Tropes that apply to Ros and her work:

  • Added Alliterative Appeal: It certainly appealed to her!
  • Alliterative Title: All of her works: Irene Iddesleigh, Delina Delaney, Poems of Puncture, Fumes of Formation, and Helen Huddleson.
  • Age-Gap Romance: In Irene Iddesleigh. The titular character is young, while John Dunfern is, as Ros puts it, "a man of forty summers".
  • Aside Comment: All of her books had Ros addressing the reader directly, asking them their opinion.
  • Flowery Elizabethan English: Befitting her status as "an Elizabethan born out of her time", her characters, at least in Irene Iddesleigh and for the few times they do speak, randomly dip into Middle English for words such as "thou".
  • In the Style of: Aldous Huxley noted that Ros wrote in the 16th century style of Euphuism. Susan Sontag decades later stated that Euphuism was the progenitor of camp, which would explain why literary greats found her writing so hilarious.
  • Meaningless Meaningful Words: She was essentially incapable of writing a plain English sentence.

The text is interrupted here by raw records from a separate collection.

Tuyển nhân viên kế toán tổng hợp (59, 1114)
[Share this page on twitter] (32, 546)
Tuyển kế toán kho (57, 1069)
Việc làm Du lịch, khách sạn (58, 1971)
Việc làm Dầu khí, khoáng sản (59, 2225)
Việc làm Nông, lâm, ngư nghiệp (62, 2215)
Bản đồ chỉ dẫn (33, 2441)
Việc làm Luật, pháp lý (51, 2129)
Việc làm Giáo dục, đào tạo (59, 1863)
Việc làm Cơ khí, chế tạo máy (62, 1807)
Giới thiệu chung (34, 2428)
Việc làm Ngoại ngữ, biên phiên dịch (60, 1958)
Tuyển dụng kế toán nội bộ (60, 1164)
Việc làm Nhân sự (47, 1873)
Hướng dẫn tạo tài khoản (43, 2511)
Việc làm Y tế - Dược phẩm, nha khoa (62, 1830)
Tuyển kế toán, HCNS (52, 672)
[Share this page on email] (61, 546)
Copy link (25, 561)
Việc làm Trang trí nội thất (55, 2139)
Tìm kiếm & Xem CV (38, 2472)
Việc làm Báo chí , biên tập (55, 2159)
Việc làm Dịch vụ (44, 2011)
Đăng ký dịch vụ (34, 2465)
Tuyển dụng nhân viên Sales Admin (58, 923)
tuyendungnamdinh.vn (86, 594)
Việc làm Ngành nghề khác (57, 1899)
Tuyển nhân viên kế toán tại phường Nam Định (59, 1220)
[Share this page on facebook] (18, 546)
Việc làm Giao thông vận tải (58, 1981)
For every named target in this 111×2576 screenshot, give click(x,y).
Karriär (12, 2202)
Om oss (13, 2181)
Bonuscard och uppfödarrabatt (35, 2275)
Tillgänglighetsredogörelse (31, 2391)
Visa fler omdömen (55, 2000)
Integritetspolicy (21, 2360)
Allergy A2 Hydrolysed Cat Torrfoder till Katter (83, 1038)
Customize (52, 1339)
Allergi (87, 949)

  • Purple Prose: Bow to the Queen & Empress of the Hogwash Guildnote . Ros seems to be incapable of saying even the most basic things directly. For example:
    "She tried hard to keep herself a stranger to her poor old father’s slight income by the use of the finest production of steel, whose blunt edge eyed the reely covering with marked greed, and offered its sharp dart to faultless fabrics of flaxen fineness."note 
  • Rape as Drama: Maybe. In Irene Iddlesleigh, it's not clear whether a drunken Oscar Otwell raped the title character... or just said a lot of mean words to her.
  • Rouge Angles of Satin: In Chapter 4 of Irene Iddesleigh the term "tête-à-têtes" was mistakenly written as "tetè-a-tetès". We don't know if Ros wrote it that way or if that were just her publisher.
  • Theme Naming: In Helen Huddleson, many characters are named after fruits.
  • You're Just Jealous: Her default retort to many of her critics. She went as far as claiming critic Barry Pain was jealous of her talent only because he was secretly in love with her.